**EXTRAIT CITÉ**
Élisabeth Vigée Le Brun en 5 chefs-d’œuvre

Élisabeth Vigée Le Brun en 5 chefs-d’œuvre
(Re)découvrez la portraitiste Élisabeth Vigée Le Brun en 5 chefs-d'œuvre.

Tête d'affiche de la prochaine exposition événement « Peintres femmes. Naissance d’un combat » au musée du Luxembourg, Élisabeth Vigée Le Brun est l'une des plus grandes portraitistes de son temps. Retour sur cinq chefs-d'œuvre de cette artiste fascinante, moderne et reconnue par ses pairs.

« Je vous fais ce récit pour vous prouver à quel point la passion de la peinture était innée en moi. Cette passion ne s’est jamais affaiblie ; je crois même qu’elle n’a fait que s’accroître avec le temps ; car, encore aujourd’hui, j’en éprouve tout le charme, qui ne finira, j’espère, qu’avec ma vie. », écrit dans ses Souvenirs Élisabeth Vigée Le Brun (1755-1842). Initiée à l’art du pastel par son père Louis Vigée, conseillée par Joseph Vernet et formée par Madame Boquet, Biard et Davesne, la peintre officielle de Marie-Antoinette a réussi à s’imposer dans le milieu artistique malgré les multiples obstacles auxquels doivent surmonter les artistes femmes du XVIIIe siècle. En se nourrissant des tableaux des grands maîtres, nordiques ou italiens, Élisabeth Vigée Le Brun, élue à l’Académie royale en 1783, a représenté tout au long de sa carrière une certaine joie de vivre dans sa manière de représenter les modèles souriants et bouche ouverte (assez rare jusqu’alors). Retour sur cinq chefs-d’œuvre d’une des plus grandes portraitistes de son temps.

**CONSIGNE ÉCRITE 1**
Recopiez le passage de l'extrait qui va de « Tête d'affiche de » à « par ses pairs. », en substituant « Grand Palais » à « musée du Luxembourg ».
**CONSIGNE ÉCRITE 2**
Citez toutes les personnes qui, d'après l'extrait, ont initié, conseillé ou formé Élisabeth Vigée Le Brun.
**CONSIGNE ÉCRITE 3**
Pour chacune des affirmations suivantes, indiquez si elle concorde avec l'extrait. (a) Élisabeth Vigée Le Brun a été élue à l'Académie royale en 1783. (b) Son père l'a initiée à la peinture à l'huile. (c) Avant elle, il était courant de peindre des modèles bouche ouverte.
Les items placés après l'extrait forment un ensemble distinct de celui-ci.

**ITEMS EXTRAITS**
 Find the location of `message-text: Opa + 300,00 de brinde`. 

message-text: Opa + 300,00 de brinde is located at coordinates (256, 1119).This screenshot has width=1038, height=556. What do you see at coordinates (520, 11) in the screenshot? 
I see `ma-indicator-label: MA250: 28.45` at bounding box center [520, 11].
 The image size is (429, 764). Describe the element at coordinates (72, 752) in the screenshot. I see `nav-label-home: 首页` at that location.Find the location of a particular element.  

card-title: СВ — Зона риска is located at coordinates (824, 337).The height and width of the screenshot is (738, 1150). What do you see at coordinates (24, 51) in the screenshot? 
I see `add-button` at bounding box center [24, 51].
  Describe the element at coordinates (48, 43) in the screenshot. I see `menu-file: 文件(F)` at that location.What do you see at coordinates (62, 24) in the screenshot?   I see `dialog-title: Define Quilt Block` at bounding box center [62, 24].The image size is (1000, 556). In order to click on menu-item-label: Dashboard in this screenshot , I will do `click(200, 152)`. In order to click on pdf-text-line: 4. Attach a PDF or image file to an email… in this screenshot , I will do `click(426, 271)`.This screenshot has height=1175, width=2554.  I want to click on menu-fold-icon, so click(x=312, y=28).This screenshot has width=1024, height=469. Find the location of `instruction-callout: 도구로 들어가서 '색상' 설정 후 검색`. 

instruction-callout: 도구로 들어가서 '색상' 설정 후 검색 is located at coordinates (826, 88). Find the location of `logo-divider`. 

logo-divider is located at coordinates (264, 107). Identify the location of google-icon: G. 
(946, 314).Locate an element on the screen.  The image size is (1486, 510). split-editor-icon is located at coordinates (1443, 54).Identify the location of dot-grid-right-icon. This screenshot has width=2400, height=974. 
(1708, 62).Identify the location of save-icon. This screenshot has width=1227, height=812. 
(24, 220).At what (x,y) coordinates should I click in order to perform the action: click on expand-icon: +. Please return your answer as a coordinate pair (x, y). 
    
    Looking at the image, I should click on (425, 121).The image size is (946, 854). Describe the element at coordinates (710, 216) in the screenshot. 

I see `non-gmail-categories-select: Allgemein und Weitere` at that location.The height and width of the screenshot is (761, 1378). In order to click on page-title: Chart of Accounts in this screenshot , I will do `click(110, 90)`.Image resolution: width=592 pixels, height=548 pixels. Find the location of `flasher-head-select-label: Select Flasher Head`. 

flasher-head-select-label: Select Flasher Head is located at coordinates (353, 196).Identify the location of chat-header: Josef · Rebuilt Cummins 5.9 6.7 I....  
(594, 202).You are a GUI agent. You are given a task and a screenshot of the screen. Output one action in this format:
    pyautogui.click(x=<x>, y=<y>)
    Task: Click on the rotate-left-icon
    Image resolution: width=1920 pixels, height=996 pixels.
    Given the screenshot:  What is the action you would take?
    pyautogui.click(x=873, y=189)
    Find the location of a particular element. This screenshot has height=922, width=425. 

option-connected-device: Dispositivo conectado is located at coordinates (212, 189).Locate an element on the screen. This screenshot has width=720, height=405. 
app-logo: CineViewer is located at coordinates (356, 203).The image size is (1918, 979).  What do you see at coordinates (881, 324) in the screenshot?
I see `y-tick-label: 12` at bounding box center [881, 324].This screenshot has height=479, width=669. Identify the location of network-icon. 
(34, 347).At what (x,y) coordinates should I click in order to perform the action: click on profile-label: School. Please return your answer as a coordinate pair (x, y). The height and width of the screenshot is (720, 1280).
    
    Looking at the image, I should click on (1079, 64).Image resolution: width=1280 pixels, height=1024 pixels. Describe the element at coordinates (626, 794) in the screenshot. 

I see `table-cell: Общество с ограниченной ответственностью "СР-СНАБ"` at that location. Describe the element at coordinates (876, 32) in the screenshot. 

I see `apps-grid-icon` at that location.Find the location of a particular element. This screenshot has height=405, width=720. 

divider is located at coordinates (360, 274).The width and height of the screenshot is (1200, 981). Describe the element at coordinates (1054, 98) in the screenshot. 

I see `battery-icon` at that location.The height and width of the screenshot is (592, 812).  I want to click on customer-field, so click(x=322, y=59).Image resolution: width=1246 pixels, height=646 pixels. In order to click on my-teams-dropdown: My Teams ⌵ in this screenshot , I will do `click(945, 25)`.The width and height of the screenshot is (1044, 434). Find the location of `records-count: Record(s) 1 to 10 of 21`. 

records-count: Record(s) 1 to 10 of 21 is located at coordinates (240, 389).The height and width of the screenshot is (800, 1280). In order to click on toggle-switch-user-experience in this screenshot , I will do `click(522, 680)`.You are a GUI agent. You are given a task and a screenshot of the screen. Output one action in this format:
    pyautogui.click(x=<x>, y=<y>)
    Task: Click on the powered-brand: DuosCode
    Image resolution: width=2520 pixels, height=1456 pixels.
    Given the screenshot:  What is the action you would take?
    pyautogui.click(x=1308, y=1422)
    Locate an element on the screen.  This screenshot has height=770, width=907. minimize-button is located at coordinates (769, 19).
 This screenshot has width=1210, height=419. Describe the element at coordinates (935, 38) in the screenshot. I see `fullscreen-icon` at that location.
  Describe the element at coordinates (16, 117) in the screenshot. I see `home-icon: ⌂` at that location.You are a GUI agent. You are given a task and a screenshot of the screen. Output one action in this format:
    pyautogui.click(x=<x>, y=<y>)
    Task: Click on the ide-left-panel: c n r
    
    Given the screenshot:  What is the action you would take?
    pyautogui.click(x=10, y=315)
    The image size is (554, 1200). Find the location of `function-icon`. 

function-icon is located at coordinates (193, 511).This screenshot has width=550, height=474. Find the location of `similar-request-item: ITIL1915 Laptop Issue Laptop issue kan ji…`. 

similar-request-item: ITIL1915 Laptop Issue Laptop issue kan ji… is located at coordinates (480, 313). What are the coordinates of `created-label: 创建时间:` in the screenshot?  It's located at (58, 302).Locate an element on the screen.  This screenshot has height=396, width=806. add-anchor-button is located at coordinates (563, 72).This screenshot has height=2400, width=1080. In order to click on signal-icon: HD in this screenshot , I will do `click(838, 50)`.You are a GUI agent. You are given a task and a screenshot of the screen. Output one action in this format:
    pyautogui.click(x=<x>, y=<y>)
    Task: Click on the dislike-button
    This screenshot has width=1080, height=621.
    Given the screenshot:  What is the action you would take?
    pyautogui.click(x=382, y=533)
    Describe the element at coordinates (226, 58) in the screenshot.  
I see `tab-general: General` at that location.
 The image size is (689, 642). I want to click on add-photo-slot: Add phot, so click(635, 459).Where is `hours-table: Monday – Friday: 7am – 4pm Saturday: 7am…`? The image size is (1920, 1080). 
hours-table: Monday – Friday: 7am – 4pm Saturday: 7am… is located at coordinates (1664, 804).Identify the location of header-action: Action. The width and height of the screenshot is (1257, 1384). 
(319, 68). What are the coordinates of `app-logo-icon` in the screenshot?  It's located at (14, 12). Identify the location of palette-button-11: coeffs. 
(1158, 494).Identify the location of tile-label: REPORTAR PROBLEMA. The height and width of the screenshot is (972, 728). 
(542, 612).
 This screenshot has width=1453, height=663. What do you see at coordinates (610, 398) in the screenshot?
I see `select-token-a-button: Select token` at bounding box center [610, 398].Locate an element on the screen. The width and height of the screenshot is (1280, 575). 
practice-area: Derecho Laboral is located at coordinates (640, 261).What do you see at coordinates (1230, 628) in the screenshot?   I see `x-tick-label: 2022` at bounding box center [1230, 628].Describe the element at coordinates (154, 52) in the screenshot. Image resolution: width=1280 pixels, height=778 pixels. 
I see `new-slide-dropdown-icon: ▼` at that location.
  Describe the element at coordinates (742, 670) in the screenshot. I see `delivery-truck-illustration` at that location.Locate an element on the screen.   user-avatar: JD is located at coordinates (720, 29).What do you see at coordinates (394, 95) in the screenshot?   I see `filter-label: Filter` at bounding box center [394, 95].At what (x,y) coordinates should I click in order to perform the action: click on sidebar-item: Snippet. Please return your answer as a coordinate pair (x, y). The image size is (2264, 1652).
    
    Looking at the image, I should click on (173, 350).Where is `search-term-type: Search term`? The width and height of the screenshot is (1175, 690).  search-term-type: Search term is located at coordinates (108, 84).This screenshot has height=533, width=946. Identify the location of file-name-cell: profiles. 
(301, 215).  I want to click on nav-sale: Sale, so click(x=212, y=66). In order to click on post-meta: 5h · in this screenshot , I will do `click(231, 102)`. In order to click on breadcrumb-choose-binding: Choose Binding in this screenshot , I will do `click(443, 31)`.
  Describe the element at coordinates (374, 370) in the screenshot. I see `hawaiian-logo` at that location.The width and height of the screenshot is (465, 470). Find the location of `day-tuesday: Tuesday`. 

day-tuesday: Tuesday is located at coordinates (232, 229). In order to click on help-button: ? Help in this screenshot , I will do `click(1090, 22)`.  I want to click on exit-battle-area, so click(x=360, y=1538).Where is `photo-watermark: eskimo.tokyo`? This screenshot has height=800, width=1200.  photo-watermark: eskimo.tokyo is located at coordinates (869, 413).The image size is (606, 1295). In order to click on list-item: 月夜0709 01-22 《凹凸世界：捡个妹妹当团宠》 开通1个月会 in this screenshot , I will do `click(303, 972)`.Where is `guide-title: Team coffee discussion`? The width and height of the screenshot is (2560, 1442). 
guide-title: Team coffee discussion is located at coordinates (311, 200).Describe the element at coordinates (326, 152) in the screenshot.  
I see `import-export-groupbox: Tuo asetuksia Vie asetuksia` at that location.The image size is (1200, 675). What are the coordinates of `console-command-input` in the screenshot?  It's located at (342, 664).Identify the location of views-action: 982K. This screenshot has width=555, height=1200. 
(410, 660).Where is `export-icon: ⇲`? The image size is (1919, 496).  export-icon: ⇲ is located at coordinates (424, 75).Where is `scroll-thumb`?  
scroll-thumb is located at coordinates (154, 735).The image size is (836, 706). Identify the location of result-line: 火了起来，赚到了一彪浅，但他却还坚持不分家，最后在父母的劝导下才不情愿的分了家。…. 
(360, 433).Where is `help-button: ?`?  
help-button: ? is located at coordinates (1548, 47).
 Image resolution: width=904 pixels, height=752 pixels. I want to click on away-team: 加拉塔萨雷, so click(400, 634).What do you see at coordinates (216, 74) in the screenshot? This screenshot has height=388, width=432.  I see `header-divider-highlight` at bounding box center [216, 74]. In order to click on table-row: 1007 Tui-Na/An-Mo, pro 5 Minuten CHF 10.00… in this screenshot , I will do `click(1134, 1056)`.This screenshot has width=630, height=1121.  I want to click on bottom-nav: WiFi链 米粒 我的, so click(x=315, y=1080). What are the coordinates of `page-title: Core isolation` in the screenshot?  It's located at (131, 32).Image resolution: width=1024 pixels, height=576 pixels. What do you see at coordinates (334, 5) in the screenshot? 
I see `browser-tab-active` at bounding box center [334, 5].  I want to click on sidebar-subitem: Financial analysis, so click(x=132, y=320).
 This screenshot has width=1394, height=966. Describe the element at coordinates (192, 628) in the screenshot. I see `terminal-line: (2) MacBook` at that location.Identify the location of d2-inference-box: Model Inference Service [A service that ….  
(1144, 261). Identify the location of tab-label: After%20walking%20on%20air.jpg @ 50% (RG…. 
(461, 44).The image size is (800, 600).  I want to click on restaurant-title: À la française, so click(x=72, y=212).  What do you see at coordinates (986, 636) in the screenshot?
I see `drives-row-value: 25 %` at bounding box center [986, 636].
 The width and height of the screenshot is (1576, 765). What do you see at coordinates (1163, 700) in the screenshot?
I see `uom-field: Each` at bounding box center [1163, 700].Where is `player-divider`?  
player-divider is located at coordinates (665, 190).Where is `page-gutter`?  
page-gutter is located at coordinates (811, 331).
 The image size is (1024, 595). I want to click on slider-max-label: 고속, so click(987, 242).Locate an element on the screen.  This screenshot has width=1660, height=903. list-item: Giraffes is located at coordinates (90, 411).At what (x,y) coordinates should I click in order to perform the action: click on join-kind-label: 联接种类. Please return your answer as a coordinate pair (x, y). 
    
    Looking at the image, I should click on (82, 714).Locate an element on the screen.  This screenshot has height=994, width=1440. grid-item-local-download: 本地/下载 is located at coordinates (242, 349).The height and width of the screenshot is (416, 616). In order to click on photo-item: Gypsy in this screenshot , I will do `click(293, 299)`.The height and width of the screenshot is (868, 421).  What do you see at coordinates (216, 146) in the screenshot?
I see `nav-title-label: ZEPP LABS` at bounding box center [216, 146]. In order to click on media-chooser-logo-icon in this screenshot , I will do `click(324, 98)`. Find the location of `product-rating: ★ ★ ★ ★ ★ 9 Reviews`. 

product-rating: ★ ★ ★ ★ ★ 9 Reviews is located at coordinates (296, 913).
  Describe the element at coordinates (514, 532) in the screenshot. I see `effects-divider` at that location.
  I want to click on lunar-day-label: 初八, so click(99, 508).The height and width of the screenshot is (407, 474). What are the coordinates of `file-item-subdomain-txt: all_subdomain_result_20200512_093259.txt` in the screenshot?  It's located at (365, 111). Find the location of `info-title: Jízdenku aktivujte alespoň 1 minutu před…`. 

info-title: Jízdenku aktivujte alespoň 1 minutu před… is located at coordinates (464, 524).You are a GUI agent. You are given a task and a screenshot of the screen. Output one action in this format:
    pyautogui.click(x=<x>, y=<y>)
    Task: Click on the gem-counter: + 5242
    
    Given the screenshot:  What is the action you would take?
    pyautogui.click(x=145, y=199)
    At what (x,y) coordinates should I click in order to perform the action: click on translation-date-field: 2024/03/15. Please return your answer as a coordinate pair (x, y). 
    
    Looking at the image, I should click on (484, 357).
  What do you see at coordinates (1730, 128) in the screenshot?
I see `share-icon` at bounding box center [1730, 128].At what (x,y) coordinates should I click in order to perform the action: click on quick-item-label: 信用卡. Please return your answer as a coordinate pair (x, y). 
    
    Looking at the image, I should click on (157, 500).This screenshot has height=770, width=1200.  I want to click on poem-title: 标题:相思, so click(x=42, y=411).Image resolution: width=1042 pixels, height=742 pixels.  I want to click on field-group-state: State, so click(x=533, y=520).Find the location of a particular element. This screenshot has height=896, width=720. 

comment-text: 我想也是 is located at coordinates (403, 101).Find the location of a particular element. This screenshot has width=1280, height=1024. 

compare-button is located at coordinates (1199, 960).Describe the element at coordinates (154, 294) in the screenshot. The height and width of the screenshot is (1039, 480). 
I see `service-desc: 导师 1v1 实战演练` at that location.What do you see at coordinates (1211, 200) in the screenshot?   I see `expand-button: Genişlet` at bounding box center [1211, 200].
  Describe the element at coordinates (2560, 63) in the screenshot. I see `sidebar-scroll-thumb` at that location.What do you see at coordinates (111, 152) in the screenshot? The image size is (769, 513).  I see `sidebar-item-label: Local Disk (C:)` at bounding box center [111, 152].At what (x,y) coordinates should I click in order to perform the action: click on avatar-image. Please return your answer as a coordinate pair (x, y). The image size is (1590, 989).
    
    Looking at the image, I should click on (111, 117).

**RÉPONSE ATTENDUE 1**
Tête d'affiche de la prochaine exposition événement « Peintres femmes. Naissance d’un combat » au Grand Palais, Élisabeth Vigée Le Brun est l'une des plus grandes portraitistes de son temps. Retour sur cinq chefs-d'œuvre de cette artiste fascinante, moderne et reconnue par ses pairs.

**RÉPONSE ATTENDUE 2**
Louis Vigée, son père
Joseph Vernet
Madame Boquet
Biard
Davesne

**RÉPONSE ATTENDUE 3**
(a) Oui : « élue à l’Académie royale en 1783 ».
(b) Non : « Initiée à l’art du pastel par son père Louis Vigée ».
(c) Non : « assez rare jusqu’alors ».